Сидя в кабинете, Дьепп был поглощен своими бесконечными мыслями, вытекающими из его собственных умозаключений, словно в кошмарном сне.
Он продолжал снова и снова проходить через весь процесс, пытаясь найти проблему. Он не мог перестать бормотать:
«Как это возможно, что электроны принимают форму волны?»
Через некоторое время он начал спрашивать себя:
«Как это может быть?»
Затем его замешательство пересилило все остальные мысли, и Дьепп начал изучать последствия своих находок,
«А зачем махать рукой?..»
За окном тихо падал тяжелый снег. Однако тусклый свет, исходивший из дома Дьеппа, в такую непогоду выглядел очень оживленно. Разочарованное выражение медленно исчезло с лица Дьеппа и сменилось задумчивым выражением.

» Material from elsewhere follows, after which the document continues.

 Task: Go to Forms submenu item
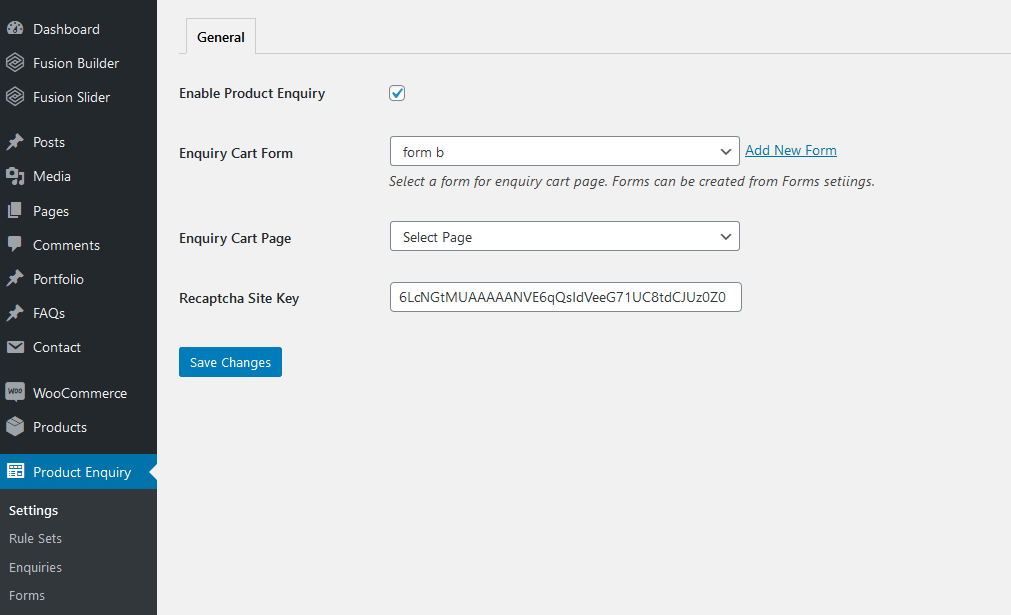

“ … Если это так, то кажется, что все микроскопические частицы в движении имеют свои соответствующие частоты и длины волн. Почему это… — Дьепп нахмурил брови. Внезапно он вспомнил слова мистера Эванса из двух отдельных бумаг.
— …Возможно, нам следует быть более открытыми перед лицом этого спора.»
«…Поскольку совершенно очевидно, что свет имеет как волновую, так и частичную природу, поскольку это подтверждается результатами твердого эксперимента, почему бы нам не объединить полученные результаты вместе? Возможно, это можно объяснить корпускулярно–волновым дуализмом.»
Последний появился в простой газете, и Люсьен Эванс говорил это неуверенным тоном. Поэтому эти слова редко оставляли глубокое впечатление у читателей. Но слово «концепция дуализма» глубоко засело в мозгу Дьеппа, и теперь все имело смысл, если применить теорию двойственности.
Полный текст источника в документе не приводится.